If your child needs more social opportunities, they’ll let you know. You might seek out a homeschool group in your area or start one if one doesn’t already exist. There may be volunteer opportunities at a local nursing home or daycare center where your child can learn from elders and/or mentor younger children. Perhaps a neighbor would like someone to help them side-by-side with yardwork or housework. You might match your child with a caring teen or adult who has similar interests. If you live in a very isolated area, you might consider using the Internet or a pen-pal arrangement as a way for your child to connect with others socially through the written word. Here are more ideas from readers on Oak Meadow’s Facebook page. Can you think of any to add?
There are many “right” ways to foster healthy socialization!
What do I say to family/friends who press the issue?
Well-meaning family and friends may react with concern. Sometimes it can be helpful to dig a bit deeper to uncover their fears and respond from there. What exactly are they worried about? What social skills do they think will be missing from your child’s experience? Perhaps a simple explanation of how you will fill that gap is all they need to hear.
When you choose to homeschool, you may appear to be removing your child from the community’s collective method of raising its children. People may wonder if this means your family will now become isolated.

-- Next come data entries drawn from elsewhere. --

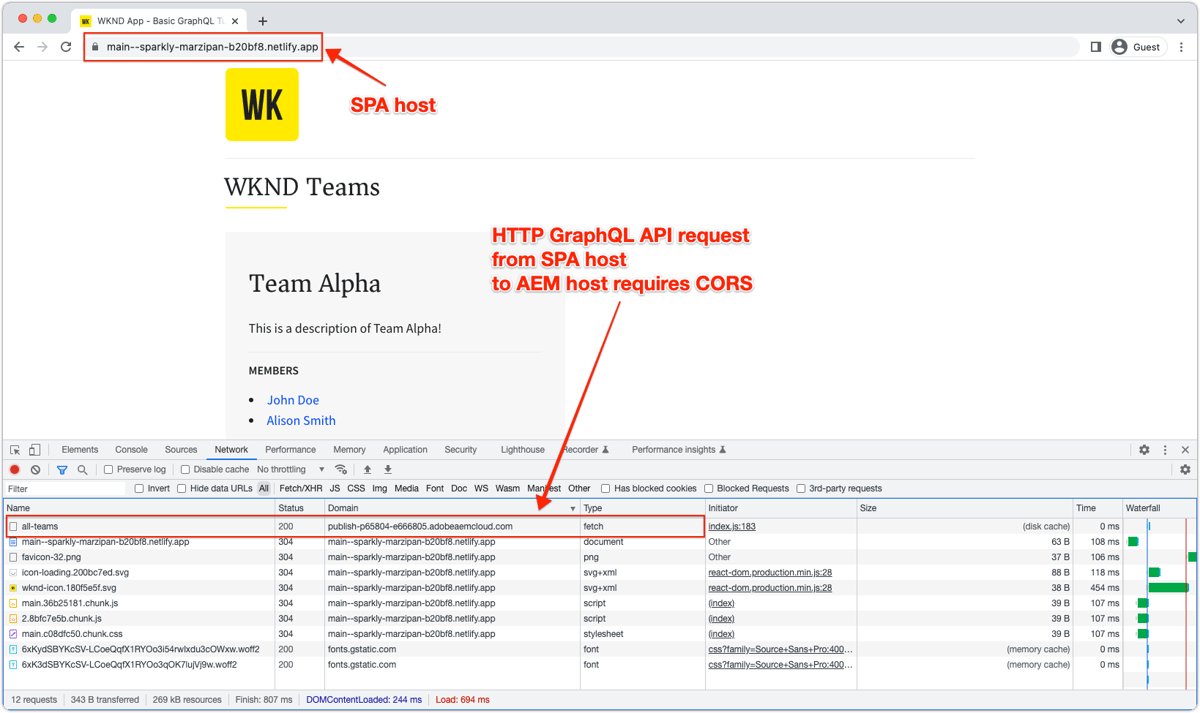Switch to the Console panel
The height and width of the screenshot is (713, 1200).
133,450
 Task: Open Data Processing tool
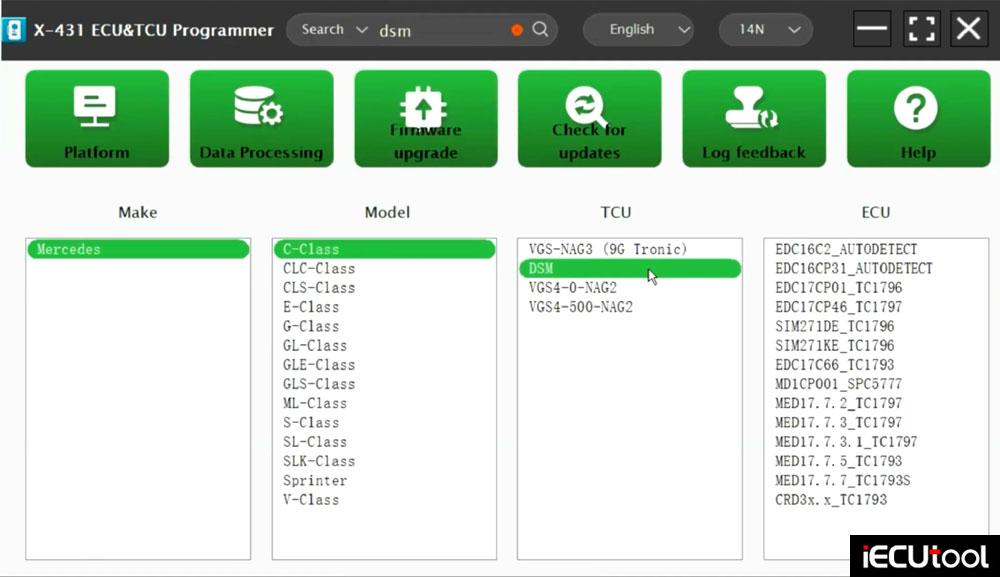point(261,118)
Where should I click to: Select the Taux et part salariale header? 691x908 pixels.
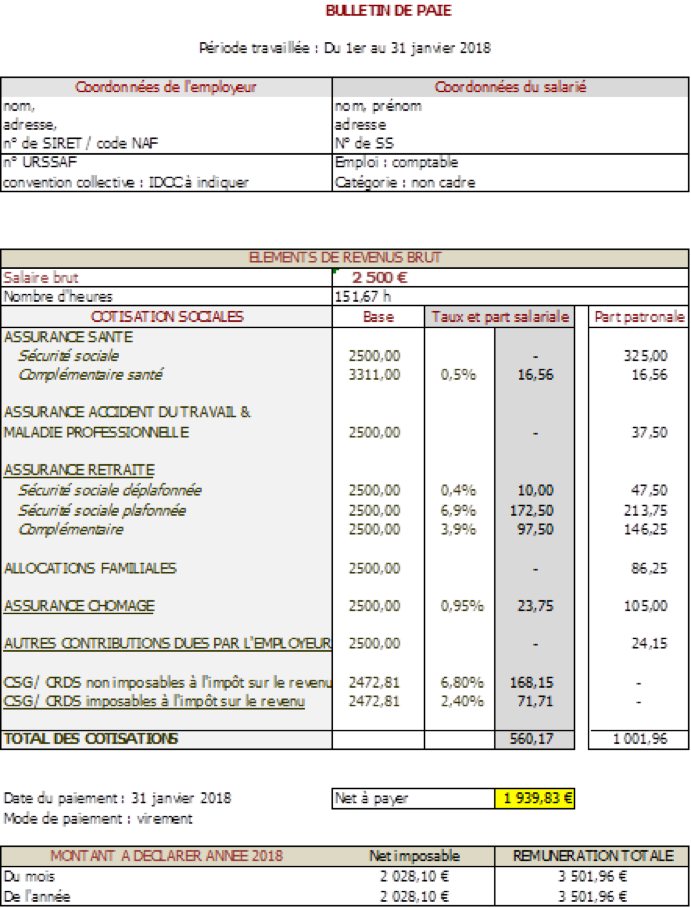tap(500, 317)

They may assume that your child will be at home all day and will not have enough of a chance to develop and practice social skills. They may know adults who are unable to function in a socially appropriate way, and although there is no reason to connect this outcome with homeschooling, they may wonder if there could be a connection.
They may be concerned about homeschooling simply because they do not have any experience (yet!) with healthy, well-adjusted, well-socialized homeschoolers. It’s likely that they were indoctrinated with the belief that schools are the only place where children can learn what they need to know to succeed socially. Homeschoolers typically prove that wrong, but it may take some time for the people in your life to see that evidence unfold.
It may help to remember that these questions are generally posed out of love and concern for your child’s well-being. Be patient with the process and assure them that with your attentive care, your children are doing fine.
How do I make sure my children get what they need?
Decide for yourself what social and behavioral skills you feel are essential for your child to learn. Consider your child’s developmental level as you set your expectations. Stay tuned in to your child and his or her needs, and follow your inner compass in figuring out how best to meet those needs.
Make connections with others in your community and include your children in those interactions. Model socially appropriate behavior in different situations and support your children as they practice interacting with various people. Many homeschoolers find that socialization comes easily and naturally as part of their everyday interactions with others.